### Available data
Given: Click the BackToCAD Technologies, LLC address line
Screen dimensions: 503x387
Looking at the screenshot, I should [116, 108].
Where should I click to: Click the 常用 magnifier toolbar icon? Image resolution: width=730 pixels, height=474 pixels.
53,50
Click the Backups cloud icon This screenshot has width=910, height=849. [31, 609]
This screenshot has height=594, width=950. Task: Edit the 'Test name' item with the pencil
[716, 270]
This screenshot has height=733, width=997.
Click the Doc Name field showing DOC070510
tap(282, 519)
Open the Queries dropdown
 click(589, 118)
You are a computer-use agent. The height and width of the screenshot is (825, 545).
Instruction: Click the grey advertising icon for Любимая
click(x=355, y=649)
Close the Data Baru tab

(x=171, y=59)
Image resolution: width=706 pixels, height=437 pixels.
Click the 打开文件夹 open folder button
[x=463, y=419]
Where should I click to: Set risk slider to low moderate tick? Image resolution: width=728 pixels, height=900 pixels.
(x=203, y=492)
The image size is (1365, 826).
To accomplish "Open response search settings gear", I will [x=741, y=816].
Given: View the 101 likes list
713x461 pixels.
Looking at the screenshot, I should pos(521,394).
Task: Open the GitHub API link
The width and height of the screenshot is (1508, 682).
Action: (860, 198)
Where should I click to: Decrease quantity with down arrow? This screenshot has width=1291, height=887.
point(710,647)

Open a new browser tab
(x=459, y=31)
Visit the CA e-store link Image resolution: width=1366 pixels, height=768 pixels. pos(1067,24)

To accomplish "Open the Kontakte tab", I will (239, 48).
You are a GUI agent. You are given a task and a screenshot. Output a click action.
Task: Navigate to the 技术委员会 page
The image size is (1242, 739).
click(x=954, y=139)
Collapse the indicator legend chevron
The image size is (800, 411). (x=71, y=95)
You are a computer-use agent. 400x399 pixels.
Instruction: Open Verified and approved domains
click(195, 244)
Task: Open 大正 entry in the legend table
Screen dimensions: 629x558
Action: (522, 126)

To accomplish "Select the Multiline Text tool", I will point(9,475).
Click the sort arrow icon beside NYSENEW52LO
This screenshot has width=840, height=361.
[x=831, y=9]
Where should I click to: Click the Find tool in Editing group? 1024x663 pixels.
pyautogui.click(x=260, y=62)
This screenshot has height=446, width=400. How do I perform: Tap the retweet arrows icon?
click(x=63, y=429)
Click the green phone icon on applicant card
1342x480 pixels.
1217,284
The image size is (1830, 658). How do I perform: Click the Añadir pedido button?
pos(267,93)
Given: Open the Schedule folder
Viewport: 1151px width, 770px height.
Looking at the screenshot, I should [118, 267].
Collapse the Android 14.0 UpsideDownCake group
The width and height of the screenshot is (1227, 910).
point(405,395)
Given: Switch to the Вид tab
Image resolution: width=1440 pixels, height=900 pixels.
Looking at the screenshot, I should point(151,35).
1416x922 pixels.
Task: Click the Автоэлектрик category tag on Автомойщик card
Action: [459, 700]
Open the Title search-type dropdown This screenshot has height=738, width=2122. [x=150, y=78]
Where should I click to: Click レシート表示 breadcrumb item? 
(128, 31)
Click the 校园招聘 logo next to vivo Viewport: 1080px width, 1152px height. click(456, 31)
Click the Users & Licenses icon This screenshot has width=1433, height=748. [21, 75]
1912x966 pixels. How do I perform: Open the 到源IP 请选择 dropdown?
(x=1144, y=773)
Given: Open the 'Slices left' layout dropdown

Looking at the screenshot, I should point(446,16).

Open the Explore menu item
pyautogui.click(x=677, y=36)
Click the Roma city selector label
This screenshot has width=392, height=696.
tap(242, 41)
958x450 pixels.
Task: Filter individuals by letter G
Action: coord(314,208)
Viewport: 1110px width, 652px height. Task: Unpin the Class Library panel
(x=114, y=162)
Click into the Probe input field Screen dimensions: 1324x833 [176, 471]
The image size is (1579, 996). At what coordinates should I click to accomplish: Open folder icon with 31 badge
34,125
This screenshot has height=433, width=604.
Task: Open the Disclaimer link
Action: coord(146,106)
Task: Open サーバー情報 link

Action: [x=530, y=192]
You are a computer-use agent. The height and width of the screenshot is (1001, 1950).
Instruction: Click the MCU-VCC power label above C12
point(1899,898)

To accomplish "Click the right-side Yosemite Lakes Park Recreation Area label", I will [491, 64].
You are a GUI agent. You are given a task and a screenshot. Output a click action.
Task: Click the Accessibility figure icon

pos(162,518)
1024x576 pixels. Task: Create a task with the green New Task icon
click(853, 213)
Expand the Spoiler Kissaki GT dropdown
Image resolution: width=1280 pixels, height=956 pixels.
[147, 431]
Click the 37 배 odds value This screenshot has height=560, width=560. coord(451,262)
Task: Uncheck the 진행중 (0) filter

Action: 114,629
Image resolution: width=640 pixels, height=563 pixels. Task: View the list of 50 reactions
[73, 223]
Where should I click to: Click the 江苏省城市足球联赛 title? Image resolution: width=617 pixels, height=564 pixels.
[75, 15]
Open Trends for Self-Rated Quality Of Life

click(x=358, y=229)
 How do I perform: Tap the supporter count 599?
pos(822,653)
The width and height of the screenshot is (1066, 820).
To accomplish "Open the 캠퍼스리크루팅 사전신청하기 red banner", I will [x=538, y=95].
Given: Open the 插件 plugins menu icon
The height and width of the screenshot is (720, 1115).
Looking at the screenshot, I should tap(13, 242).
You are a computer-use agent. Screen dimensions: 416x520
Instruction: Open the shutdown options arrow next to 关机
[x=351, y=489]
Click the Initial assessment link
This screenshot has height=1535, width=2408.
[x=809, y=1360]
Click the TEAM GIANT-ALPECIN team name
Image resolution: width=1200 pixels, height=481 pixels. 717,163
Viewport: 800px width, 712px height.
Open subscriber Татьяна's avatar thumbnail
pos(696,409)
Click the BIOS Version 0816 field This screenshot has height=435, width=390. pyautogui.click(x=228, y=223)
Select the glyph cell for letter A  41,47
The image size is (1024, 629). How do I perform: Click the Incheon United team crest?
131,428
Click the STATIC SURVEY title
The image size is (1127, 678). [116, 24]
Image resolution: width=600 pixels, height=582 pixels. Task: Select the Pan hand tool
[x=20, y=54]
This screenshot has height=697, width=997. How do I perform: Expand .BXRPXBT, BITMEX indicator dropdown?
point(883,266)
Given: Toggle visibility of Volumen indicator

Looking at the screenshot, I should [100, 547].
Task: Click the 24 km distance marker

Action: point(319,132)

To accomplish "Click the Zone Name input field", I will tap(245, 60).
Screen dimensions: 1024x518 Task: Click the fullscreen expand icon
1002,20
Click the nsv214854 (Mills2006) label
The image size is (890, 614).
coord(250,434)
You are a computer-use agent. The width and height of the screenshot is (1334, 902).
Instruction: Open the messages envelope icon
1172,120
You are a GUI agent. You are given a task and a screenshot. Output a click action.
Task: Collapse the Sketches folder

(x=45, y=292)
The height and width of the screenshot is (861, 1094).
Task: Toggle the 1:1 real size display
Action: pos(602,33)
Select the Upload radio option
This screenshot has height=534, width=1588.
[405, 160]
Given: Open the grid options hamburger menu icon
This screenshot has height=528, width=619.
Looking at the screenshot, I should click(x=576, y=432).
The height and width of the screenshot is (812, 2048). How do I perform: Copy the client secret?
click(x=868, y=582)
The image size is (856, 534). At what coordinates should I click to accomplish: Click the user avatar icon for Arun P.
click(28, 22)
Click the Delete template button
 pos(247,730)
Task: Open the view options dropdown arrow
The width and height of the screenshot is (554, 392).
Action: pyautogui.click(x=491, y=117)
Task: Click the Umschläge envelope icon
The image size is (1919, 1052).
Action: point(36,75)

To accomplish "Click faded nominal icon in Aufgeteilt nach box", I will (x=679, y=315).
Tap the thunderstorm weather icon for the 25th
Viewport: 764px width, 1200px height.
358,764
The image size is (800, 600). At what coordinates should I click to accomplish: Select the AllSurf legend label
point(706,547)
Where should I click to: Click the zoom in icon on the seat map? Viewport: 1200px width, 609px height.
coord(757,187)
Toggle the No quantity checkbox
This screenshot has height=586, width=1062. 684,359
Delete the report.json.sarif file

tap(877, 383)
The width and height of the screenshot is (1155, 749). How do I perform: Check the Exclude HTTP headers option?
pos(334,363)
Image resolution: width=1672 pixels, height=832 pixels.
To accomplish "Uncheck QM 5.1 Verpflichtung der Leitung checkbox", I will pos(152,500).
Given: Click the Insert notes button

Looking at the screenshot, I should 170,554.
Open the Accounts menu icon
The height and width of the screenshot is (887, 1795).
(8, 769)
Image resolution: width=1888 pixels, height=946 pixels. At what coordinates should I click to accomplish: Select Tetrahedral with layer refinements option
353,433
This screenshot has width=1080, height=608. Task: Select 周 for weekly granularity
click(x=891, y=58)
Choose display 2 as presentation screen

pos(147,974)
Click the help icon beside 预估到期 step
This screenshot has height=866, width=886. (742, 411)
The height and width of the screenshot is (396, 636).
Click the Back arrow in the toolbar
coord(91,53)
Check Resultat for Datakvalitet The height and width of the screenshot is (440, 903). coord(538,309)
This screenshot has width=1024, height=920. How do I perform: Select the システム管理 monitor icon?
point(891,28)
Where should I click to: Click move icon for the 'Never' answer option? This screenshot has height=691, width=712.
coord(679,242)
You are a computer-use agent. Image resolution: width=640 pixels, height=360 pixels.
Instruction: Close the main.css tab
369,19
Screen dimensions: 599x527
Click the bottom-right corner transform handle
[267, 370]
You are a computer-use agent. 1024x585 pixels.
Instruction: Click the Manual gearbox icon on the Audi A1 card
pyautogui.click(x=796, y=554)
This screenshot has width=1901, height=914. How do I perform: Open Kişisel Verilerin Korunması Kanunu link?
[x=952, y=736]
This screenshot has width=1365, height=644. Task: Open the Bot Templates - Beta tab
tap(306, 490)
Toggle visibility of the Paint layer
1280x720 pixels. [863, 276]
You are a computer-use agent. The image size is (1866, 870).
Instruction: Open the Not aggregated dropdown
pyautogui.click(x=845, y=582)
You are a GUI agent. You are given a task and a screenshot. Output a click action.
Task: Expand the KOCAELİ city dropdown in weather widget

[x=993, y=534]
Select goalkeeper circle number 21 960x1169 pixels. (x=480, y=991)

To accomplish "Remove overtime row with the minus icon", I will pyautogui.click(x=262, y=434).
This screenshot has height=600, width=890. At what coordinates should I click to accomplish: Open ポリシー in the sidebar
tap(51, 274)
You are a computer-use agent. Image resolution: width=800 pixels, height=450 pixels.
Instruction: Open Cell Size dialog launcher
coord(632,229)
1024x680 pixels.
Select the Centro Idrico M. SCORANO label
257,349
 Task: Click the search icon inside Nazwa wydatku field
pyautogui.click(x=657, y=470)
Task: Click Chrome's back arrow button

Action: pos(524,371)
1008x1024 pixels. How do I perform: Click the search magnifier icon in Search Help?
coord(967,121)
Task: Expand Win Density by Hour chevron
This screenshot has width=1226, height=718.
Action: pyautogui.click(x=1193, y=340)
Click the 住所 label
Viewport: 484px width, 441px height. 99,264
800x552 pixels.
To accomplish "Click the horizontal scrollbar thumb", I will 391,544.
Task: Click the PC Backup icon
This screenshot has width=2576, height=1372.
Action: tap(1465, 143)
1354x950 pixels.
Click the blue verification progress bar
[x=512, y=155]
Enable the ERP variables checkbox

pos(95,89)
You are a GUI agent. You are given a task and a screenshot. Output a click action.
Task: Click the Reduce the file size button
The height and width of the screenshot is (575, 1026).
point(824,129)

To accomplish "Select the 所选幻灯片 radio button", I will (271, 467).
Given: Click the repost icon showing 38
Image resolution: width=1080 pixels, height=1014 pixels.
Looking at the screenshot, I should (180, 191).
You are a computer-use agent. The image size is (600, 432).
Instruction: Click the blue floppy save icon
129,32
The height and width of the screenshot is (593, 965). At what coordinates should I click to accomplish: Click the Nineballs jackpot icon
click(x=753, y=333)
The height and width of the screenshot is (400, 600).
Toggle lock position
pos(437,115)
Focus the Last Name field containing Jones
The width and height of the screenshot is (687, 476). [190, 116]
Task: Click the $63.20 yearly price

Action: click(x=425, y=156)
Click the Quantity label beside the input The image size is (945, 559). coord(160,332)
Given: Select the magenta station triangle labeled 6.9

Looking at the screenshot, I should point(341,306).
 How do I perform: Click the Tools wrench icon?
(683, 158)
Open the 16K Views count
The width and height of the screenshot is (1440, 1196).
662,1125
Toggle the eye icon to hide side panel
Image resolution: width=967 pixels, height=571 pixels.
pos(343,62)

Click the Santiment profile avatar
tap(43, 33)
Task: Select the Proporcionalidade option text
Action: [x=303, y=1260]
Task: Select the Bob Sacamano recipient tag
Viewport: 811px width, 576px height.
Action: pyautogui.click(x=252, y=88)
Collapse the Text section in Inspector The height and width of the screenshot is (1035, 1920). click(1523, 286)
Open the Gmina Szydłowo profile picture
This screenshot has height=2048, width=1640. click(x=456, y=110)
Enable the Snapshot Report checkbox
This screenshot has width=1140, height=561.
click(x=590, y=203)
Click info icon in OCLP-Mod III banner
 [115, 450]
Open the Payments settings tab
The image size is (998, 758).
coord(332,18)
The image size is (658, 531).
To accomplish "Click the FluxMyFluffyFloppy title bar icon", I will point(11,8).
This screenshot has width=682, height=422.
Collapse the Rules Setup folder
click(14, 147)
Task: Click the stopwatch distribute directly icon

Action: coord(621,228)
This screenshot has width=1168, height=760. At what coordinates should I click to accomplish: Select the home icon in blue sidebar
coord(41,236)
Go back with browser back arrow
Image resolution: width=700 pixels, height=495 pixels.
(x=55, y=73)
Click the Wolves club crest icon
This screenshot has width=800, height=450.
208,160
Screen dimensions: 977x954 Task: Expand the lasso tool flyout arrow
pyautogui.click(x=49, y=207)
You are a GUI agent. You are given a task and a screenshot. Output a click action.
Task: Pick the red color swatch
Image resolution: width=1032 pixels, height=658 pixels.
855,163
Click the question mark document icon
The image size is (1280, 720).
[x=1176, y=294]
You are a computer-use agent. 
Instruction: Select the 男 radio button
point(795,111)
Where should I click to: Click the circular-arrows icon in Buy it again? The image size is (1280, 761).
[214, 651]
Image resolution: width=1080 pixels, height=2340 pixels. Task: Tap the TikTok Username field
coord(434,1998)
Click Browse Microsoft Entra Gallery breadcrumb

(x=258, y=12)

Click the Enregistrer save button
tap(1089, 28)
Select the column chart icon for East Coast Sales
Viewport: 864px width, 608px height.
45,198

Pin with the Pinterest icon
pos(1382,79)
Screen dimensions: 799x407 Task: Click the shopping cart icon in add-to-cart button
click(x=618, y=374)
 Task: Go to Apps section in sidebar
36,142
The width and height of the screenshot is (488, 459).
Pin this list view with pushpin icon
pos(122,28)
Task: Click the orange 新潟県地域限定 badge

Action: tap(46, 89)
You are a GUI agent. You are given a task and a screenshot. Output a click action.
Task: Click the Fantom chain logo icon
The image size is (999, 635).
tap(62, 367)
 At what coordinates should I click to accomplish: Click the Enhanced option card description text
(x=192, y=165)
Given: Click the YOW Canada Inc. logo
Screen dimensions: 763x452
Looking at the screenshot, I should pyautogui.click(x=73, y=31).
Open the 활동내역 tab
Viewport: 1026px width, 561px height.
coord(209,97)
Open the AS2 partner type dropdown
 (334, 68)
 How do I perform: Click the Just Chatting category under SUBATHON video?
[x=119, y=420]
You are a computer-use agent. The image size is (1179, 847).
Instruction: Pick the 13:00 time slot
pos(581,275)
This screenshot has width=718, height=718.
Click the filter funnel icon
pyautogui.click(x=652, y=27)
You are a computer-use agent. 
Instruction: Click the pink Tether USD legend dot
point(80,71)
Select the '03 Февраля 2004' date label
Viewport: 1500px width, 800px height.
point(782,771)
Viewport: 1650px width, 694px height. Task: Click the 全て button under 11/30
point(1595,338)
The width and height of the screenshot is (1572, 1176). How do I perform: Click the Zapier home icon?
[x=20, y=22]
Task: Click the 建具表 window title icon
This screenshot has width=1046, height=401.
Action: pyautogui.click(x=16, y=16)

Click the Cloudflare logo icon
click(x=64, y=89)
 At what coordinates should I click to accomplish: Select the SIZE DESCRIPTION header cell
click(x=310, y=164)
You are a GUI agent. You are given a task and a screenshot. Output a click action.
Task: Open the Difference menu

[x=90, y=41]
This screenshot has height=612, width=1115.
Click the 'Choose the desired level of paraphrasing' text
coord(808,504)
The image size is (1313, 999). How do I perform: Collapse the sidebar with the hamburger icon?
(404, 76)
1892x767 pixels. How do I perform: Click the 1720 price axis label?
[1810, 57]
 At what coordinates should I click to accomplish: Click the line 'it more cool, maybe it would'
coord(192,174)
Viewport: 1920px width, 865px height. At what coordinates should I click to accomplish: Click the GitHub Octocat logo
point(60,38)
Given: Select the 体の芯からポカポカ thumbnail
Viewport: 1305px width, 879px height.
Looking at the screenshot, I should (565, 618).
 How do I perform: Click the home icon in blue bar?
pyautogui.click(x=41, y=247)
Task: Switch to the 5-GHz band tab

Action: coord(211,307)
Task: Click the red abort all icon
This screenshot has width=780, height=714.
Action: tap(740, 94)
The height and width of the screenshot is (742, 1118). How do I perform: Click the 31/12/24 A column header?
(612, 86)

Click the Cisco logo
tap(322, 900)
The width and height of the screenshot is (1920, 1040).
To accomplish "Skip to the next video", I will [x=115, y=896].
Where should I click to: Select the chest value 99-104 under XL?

### Task statement
Transcribe the records above exactly, from the opening line down to and including the line with "Click the Backups".

### Written response
Given: Click the BackToCAD Technologies, LLC address line
Screen dimensions: 503x387
Looking at the screenshot, I should [116, 108].
Where should I click to: Click the 常用 magnifier toolbar icon? Image resolution: width=730 pixels, height=474 pixels.
53,50
Click the Backups cloud icon This screenshot has width=910, height=849. [31, 609]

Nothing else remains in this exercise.